━━━━━ Data records ━━━━━

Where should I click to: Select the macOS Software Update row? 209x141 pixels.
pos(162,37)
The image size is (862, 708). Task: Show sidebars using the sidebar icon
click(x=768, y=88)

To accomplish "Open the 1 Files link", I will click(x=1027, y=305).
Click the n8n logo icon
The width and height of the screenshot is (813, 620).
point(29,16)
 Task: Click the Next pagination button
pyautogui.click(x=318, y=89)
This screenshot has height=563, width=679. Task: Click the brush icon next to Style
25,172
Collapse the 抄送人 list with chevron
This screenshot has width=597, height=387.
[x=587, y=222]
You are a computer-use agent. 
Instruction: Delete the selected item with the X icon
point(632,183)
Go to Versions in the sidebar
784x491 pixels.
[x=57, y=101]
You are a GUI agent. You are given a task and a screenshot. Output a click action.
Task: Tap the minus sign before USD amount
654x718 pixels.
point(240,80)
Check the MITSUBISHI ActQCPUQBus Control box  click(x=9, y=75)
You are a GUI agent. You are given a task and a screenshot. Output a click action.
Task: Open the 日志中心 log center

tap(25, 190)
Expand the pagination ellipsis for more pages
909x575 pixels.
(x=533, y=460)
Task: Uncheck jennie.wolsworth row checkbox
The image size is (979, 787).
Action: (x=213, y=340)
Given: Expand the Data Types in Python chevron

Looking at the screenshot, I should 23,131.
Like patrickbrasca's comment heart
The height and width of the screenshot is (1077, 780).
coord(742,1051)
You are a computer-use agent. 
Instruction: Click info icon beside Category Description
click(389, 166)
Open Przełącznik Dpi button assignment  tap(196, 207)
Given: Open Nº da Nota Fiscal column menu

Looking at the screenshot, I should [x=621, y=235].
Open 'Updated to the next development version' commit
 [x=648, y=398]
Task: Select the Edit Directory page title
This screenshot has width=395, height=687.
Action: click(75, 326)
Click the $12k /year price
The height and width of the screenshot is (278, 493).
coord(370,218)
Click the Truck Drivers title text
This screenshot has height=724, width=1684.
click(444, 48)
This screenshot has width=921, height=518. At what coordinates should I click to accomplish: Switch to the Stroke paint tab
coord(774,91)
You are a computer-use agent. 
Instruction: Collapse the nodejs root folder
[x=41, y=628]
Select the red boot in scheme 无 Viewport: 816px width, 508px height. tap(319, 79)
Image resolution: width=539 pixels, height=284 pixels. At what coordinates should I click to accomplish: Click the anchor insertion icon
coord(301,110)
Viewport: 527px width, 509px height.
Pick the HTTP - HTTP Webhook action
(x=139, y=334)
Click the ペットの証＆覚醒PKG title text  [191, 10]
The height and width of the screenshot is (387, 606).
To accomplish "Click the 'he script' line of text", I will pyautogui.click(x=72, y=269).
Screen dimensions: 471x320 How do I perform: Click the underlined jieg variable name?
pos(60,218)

━━━━━

Work to complete
Beginning with the line above that contains "Task: Uncheck jennie.wolsworth row checkbox", copy each line exactly up to and including the line that contains "Select the red", and go no further.

Solution below
Task: Uncheck jennie.wolsworth row checkbox
The image size is (979, 787).
Action: (x=213, y=340)
Given: Expand the Data Types in Python chevron

Looking at the screenshot, I should 23,131.
Like patrickbrasca's comment heart
The height and width of the screenshot is (1077, 780).
coord(742,1051)
You are a computer-use agent. 
Instruction: Click info icon beside Category Description
click(389, 166)
Open Przełącznik Dpi button assignment  tap(196, 207)
Given: Open Nº da Nota Fiscal column menu

Looking at the screenshot, I should [x=621, y=235].
Open 'Updated to the next development version' commit
 [x=648, y=398]
Task: Select the Edit Directory page title
This screenshot has width=395, height=687.
Action: click(75, 326)
Click the $12k /year price
The height and width of the screenshot is (278, 493).
coord(370,218)
Click the Truck Drivers title text
This screenshot has height=724, width=1684.
click(444, 48)
This screenshot has width=921, height=518. At what coordinates should I click to accomplish: Switch to the Stroke paint tab
coord(774,91)
You are a computer-use agent. 
Instruction: Collapse the nodejs root folder
[x=41, y=628]
Select the red boot in scheme 无 Viewport: 816px width, 508px height. tap(319, 79)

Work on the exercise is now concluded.